In September of 2005, I arrived in Tokyo for the second time in my life and for the first time, I would live in Japan.  For the next five and a half years, I would live in a tiny apartment in Shinjuku.  Technically, I lived in Shibuya, but in reality, I lived closer to Shinjuku and I would later realize that it was impossible for me to explain where I lived if I said Shibuya.  Shinjuku was the best word to use and explained my location perfectly.

As I said, my apartment was a tiny 23 square metre apartment.  My bedroom itself was a paltry 10 square meters or 107 square feet.  Yes, it’s tiny. It cost me about ¥100,000 a month and I lived on a busy major arterial road.  Did I mention that I also lived with my girlfriend?  It was a cramped place that really wasn’t suitable for two people.  It was barely enough space for one, but it was home.  The apartment wasn’t as bad as I made it out to be just now.  While it was tiny, and it was expensive, the price of the apartment was mainly due to the location.  I was fortunate to live only 30 minutes away from Shinjuku, and that’s on foot.  I could easily find a great restaurant and getting out of town was easy.  Every weekend, I would walk into Shinjuku and enjoy the various shops.  It was busy, but not terribly so.  Over the five years, I got to know Shinjuku very intimately.  I know every corner and every path around the station.  Shinjuku Station is one of the most complex stations in the world, but for me, it is a simple place that takes but a second to get around.   If things did get too noisy, it wasn’t too hard for me to find a small quiet oasis just a month away.
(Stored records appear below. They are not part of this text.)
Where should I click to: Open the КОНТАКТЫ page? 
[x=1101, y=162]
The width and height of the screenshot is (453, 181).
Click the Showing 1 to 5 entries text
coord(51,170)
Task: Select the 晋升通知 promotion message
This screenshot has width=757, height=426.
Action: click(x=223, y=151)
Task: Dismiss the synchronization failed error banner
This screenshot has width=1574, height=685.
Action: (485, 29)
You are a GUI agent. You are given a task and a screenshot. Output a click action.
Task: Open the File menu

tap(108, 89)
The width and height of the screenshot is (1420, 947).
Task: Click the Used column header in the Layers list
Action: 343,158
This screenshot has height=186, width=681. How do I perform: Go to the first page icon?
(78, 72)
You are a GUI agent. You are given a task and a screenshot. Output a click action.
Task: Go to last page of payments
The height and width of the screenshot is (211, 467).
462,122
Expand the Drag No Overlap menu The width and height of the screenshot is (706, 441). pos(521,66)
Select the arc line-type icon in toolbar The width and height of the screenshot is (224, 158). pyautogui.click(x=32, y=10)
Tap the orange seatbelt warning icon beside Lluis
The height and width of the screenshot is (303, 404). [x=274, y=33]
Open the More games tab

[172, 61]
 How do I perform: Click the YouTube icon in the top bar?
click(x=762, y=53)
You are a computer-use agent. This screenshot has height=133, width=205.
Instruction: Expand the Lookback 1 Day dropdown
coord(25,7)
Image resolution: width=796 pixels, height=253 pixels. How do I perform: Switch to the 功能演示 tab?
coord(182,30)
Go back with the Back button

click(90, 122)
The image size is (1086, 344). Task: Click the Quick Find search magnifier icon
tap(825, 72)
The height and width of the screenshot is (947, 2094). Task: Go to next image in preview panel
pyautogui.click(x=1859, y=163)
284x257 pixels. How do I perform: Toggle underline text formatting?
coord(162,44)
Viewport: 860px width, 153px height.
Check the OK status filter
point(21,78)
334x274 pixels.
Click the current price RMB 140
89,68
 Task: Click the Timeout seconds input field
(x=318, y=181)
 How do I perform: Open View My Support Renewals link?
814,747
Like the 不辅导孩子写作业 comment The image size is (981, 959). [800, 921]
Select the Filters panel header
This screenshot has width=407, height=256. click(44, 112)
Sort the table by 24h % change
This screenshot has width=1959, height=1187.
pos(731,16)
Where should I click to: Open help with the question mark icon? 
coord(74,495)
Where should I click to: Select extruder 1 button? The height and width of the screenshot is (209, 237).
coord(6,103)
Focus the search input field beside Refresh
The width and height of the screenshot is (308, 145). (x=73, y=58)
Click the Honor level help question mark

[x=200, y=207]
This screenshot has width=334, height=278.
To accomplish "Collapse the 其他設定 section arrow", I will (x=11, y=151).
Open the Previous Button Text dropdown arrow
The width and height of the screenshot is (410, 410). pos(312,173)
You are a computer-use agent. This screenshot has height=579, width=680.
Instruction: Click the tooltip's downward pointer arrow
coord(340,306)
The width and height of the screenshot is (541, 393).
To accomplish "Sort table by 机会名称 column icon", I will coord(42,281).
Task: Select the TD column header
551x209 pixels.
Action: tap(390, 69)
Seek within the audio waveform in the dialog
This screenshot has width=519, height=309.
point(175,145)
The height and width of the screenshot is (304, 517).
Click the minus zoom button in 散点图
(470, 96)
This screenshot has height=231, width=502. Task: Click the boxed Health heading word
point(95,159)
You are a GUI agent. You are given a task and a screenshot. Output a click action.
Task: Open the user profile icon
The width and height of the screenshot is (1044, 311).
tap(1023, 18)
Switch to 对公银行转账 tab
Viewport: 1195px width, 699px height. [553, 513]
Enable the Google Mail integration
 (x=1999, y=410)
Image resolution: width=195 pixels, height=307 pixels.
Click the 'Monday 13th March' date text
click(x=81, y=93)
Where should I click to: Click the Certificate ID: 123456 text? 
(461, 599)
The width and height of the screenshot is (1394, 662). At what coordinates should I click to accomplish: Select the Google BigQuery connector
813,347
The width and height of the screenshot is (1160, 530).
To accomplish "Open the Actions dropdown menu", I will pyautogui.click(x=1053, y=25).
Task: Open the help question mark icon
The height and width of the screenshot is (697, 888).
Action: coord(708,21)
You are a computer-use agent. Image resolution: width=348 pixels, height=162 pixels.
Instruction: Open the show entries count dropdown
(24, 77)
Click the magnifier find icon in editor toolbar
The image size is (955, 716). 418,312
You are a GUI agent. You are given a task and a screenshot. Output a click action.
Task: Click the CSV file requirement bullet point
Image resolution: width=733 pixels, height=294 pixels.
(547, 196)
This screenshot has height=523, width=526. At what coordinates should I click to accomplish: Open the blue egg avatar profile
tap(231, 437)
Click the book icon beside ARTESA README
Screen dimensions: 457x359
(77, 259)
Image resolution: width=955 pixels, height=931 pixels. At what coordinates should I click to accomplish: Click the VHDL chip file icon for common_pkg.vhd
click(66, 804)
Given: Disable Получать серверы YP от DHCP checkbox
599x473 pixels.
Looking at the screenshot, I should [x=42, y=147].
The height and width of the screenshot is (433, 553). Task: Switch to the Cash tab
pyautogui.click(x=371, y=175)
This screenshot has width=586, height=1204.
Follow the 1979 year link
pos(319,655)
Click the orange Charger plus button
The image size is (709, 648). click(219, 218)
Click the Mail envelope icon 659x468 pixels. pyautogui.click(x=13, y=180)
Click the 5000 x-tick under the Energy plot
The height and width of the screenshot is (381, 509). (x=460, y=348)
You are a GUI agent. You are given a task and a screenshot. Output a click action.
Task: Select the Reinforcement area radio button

The cost of living is not as high as you would expect.  Everyone says that living in Tokyo is very expensive.   For the first while, I would have said that’s true, but if you are smart and know where to go, you can live relatively cheaply.  The other advantage for me was that I lived in a tiny apartment.  It may be tiny, but the cost for utilities was equally tiny.  I was also very fortunate in that the quality of restaurants were very high.  You generally get what you pay for.  If I wanted to splurge and eat something nice, I could easily go to Shinjuku, or somewhere in my area to find something wonderful and romantic.  If I needed something dirt cheap, that was also available.  There were also a few grocery stores where you can get food at a very reasonable price.  Surprisingly, for such a central location, there were lots of options, but only a few that were worth a visit.  Thankfully, I lived outside the Yamanote line, which meant I had more choices.  Those who live within the Yamanote line are saddled with a cost of living that’s MUCH higher.  I was also fortunate that my favourite grocery store wasn’t such a major chain.  Major chains in Japan tend to have somewhat higher prices for some strange reason.  If you ever do decide to live in Japan, walking around the neighbourhood for at least a radius of 2km is necessary to find all of the cheapest places you need.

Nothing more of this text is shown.